Abstract
Objectives: The objective of this study was to determine the incidence, associations, evaluation, and management of pyuria in patients admitted to the hospital with nonurinary infections.
Methods: This study abstracted inpatient records of consecutive patients hospitalized for pneumonia, intra-abdominal infections, female genital tract infections (GYN infections), bacterial septicemia, and enteritis in the pediatric and adult medical and surgical units at an academic medical center.
Results: The study population included 210 patients (66 children; 144 adults). Nearly one-third had ≥5 white blood cells (WBCs) per high-power field (pyuria). Pyuria was more common in women (P < .001) and in patients with GYN infections (P = .001) and less common in patients with pneumonia (P < .001). Cultures were performed on 18 of 19 children (94.7%) and 26 of 43 adults (60.5%) with pyuria. Of those, 11.1% of children and 42.1% of adults had a positive culture, and all but one of those met criteria for a urinary tract infection. Excluding patients with GYN infections, only 18.8% of patients with pyuria had a positive culture. Of the 44 patients with pyuria who were cultured, a positive culture was associated with having a GYN infection (P = .01), moderate or large amounts of bacteria in the urine (P = .005), and a positive urine nitrite (P = .004). The absolute number of WBCs or red blood cells in the urine and the presence of casts, proteinuria, and leukocyte esterase were not associated with positive culture or urinary tract infection. Neither pyuria nor a positive culture was related to temperature, systemic WBC count, or serum albumin, blood urea nitrogen, or creatinine.
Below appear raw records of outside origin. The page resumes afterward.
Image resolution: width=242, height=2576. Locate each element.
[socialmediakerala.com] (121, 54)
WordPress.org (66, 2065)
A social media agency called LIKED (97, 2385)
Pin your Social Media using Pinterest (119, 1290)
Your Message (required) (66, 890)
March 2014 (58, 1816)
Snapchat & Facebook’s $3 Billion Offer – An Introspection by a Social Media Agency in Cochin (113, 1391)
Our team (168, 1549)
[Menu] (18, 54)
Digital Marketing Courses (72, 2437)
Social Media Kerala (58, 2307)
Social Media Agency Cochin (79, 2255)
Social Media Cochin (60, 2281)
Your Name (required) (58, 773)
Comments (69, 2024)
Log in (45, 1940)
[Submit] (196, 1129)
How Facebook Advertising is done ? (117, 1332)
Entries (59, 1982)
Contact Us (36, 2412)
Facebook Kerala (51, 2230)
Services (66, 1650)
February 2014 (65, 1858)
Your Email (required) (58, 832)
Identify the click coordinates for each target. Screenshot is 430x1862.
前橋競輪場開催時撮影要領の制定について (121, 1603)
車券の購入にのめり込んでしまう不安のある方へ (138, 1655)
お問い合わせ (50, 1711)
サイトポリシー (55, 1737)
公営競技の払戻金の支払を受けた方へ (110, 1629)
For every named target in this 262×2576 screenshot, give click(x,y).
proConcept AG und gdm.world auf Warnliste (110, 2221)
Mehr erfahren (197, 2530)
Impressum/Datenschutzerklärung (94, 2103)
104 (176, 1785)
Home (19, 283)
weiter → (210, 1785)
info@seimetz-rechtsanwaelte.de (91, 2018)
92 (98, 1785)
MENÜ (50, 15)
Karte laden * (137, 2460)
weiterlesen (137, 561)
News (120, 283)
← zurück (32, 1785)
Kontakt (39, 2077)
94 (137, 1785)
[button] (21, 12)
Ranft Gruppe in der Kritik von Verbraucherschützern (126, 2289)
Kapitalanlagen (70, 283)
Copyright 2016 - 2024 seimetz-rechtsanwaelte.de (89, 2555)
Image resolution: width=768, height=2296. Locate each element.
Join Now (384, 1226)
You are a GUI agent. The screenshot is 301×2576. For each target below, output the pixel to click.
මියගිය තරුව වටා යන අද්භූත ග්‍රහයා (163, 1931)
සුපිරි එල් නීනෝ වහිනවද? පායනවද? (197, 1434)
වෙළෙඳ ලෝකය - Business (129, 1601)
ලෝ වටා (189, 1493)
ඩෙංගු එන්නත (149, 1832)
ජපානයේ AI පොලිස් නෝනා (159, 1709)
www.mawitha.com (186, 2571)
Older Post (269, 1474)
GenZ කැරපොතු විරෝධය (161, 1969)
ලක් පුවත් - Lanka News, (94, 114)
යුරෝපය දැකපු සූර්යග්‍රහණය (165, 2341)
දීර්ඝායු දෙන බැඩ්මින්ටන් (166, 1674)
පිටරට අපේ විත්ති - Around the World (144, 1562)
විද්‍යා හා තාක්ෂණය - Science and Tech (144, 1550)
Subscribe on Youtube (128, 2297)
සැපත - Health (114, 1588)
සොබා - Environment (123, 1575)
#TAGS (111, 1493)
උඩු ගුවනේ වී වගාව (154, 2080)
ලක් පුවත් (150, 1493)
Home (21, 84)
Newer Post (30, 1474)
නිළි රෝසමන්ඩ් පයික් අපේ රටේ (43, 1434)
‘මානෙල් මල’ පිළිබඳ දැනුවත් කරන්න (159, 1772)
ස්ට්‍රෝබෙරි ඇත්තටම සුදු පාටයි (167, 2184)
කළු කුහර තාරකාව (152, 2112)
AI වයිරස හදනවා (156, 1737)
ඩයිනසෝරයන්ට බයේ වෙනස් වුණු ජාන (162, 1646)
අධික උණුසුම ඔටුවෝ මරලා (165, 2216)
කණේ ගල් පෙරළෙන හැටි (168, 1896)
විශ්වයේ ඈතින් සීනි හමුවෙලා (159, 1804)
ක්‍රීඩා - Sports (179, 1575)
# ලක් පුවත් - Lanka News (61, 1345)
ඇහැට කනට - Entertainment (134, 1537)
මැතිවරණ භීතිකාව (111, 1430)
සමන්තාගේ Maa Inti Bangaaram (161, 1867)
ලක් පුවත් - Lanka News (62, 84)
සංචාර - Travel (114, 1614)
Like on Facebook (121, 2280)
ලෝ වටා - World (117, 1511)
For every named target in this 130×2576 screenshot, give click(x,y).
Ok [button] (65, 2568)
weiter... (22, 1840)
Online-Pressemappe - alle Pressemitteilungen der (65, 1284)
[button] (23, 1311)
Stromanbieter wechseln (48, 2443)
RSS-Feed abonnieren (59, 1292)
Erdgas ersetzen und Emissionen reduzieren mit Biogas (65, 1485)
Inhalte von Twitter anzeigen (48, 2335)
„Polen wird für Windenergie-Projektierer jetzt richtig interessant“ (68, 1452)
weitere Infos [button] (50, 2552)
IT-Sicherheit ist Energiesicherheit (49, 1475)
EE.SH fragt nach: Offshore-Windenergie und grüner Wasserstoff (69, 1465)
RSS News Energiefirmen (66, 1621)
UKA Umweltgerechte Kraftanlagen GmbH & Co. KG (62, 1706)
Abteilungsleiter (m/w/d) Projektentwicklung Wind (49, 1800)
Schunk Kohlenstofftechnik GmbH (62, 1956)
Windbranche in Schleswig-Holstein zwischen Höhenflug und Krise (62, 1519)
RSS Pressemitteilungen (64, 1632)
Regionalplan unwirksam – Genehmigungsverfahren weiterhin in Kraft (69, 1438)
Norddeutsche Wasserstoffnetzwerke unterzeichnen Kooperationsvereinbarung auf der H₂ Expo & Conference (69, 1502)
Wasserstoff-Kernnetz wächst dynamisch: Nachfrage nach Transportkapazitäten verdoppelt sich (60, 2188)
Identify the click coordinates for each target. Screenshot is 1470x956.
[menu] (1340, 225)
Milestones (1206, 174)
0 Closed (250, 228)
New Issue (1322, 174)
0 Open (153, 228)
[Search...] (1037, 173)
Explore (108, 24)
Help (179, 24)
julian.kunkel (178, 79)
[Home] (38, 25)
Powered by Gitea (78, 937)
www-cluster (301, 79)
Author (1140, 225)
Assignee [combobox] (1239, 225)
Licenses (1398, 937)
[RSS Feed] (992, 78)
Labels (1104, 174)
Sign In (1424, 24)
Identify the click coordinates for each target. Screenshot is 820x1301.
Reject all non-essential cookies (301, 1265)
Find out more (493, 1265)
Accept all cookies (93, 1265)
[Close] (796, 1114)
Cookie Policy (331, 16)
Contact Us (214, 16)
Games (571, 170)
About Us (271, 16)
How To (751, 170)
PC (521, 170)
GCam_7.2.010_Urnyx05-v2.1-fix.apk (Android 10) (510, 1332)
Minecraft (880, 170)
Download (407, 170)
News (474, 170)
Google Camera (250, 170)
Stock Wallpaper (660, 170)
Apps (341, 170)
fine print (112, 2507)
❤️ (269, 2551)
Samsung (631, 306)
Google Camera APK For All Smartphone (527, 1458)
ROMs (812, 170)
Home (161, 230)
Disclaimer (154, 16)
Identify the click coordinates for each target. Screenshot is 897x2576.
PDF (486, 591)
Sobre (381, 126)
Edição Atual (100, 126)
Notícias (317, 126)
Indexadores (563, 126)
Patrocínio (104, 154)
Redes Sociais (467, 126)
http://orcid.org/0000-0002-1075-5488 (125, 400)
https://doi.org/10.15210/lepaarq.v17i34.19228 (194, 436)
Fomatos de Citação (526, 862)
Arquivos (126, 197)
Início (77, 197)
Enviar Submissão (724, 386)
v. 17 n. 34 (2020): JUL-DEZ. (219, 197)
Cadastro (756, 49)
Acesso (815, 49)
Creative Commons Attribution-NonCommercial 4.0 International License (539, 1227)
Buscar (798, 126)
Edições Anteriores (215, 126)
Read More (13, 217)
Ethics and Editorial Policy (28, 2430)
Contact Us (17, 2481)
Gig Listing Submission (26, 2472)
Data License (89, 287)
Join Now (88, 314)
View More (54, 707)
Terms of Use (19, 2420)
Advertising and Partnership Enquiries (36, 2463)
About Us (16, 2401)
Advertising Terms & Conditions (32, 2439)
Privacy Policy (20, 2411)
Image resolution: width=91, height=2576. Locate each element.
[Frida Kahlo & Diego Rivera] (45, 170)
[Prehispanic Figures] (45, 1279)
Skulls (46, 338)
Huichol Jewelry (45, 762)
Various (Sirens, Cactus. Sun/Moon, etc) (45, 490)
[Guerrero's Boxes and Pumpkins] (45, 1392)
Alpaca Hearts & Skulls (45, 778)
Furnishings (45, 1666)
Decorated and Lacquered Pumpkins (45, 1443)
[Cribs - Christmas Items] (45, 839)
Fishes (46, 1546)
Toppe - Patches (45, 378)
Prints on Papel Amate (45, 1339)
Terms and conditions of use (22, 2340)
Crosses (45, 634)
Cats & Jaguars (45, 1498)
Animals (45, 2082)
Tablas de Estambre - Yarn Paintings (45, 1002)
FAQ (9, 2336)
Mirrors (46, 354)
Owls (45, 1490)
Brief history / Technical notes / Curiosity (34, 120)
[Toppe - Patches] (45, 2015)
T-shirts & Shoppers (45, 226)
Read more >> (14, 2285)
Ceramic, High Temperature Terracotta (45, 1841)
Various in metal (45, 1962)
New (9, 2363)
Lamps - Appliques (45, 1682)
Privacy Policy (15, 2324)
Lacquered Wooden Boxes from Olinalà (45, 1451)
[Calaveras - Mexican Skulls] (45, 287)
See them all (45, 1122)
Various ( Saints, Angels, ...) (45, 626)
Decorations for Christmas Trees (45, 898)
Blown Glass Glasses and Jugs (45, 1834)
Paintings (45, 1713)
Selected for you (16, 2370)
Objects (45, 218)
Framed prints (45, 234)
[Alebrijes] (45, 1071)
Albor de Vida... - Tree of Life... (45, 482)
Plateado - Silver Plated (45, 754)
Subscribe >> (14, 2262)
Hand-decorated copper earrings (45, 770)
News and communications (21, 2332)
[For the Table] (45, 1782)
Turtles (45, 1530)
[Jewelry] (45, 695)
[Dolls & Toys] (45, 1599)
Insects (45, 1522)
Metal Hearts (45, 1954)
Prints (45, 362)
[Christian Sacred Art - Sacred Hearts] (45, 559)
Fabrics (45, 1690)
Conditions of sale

Conclusions: Sterile pyuria of uncertain cause is common in patients admitted to the hospital with acute nonurinary infections.
Urinalysis is a test commonly ordered at admission to a hospital, especially when the patient has a febrile illness. In most cases it provides useful information, but it can sometimes be misleading. One of the authors (JWM) has observed that patients admitted to the hospital with acute infectious illnesses unrelated to the urinary tract frequently have pyuria, which can confuse the admitting physicians, who sometimes alter their antibiotic choice based on the abnormal urinalysis even when the evidence for urinary tract infection (UTI) is weak.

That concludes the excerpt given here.